◆ Page text ◆
- - -

Punahou has launched its new Center for Teaching and Learning (CTL), which provides personalized support for the continuous growth, development and renewal of faculty.
Professional growth and development are key strategic initiatives for the School, according to President Mike Latham ’86. “Teaching is the most important thing we do at Punahou, and as teachers we all seek to grow, learn and improve throughout our careers. The Center for Teaching and Learning provides a vital source of support for that endeavor,” he says. “Through the CTL’s professional development and coaching, our faculty learn how to lead better and more vibrant student discussions, promote project-based learning, define and assess goals for critical thinking and create more inclusive classrooms. At a school committed to academic excellence and educating the whole person, this work is integral to our mission.”
The CTL empowers educators to attain their development goals through a series of hands-on activities, which include facilitating collaboration among teachers; providing on-campus workshops and training; hosting visits from educational leaders; leading book clubs; curating research and resources; coordinating and guiding teaching and learning grants, sabbaticals and fellowships; and connecting Punahou faculty with local, national, and global learning opportunities.
“I am excited with the possibilities that lie ahead,” says Director Candace Kodani ’92 Cheever. “We live in a rapidly changing world, which makes professional learning critical for our teachers. The entire Punahou community benefits from initiatives like this because highly trained teachers ultimately optimize learning excellence for the children of Kapunahou.”
“At a school committed to academic excellence and educating the whole person, this work is integral to our mission.”
– President Mike Latham ’86
Having these enriching professional experiences come to fruition is a big task – luckily, there are many helping hands. “I am fortunate to have an incredible team to ensure the work happens,” Cheever says. “And it is also a great partnership among the principals and me to align faculty learning with curricular developments.”
A Long Legacy
Although reimagined and renamed, the origin of the CTL dates back to 1971 when the School established an earlier iteration called the Department of Instructional Services, led by Siegfried Ramler.
“According to Diane Anderson, the CTL’s Director from 1995 – 2008, President Rod McPhee created the initiative to take care of the ‘odds and ends of K – 12 administration,’” Cheever explains. “The role evolved under President Jim Scott, who described its purpose as ‘a professional development program that would serve K – 12 teachers and increase their capacity to be creative and informed to address the changing understandings and circumstances of our students and to create a coherent K – 12 curriculum and instructional program.’”

- - -

◆ Directions for this task ◆
Copy everything in the Punahou article from "A Long Legacy" down to "by Siegfried Ramler.", swapping "Department of Instructional Services" for "Office of Instructional Services". The material that comes next is from a separate, unrelated source.

◆ Data shown ◆
- - -

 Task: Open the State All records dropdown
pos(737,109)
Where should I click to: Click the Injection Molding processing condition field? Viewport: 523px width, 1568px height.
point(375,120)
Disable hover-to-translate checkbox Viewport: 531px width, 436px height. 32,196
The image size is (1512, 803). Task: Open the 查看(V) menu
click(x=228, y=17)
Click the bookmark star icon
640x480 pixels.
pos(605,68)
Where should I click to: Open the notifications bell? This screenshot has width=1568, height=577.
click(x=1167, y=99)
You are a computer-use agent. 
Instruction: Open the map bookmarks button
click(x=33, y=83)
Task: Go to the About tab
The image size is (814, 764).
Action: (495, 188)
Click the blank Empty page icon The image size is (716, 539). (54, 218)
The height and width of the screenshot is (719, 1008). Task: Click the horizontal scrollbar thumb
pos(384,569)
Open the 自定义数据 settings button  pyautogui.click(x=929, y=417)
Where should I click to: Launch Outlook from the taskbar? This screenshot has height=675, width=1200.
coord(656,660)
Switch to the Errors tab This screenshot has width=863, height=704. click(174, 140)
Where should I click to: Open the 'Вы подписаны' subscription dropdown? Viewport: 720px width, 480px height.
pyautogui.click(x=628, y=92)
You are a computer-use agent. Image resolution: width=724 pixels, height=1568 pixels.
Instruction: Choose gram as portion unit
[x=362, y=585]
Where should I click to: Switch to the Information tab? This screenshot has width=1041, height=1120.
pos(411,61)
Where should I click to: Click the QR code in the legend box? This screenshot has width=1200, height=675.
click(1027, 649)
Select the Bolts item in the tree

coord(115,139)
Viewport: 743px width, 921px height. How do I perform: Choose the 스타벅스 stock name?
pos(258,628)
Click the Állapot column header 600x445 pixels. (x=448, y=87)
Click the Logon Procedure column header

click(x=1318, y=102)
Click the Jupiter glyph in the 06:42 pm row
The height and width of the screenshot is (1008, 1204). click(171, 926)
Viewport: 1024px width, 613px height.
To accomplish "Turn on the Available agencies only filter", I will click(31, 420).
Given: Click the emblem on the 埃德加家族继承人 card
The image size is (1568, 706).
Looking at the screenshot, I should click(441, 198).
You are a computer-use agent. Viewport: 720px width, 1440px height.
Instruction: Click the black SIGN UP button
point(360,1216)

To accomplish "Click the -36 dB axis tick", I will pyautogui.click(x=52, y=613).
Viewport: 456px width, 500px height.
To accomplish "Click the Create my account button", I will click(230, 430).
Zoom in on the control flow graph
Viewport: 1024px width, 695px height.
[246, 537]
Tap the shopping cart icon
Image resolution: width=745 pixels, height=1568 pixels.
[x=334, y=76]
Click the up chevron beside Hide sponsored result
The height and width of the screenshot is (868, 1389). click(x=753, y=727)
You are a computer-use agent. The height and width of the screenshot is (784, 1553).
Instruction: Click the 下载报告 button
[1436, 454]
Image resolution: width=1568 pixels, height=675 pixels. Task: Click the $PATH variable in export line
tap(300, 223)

- - -

◆ Solution for this exercise ◆
A Long Legacy
Although reimagined and renamed, the origin of the CTL dates back to 1971 when the School established an earlier iteration called the Office of Instructional Services, led by Siegfried Ramler.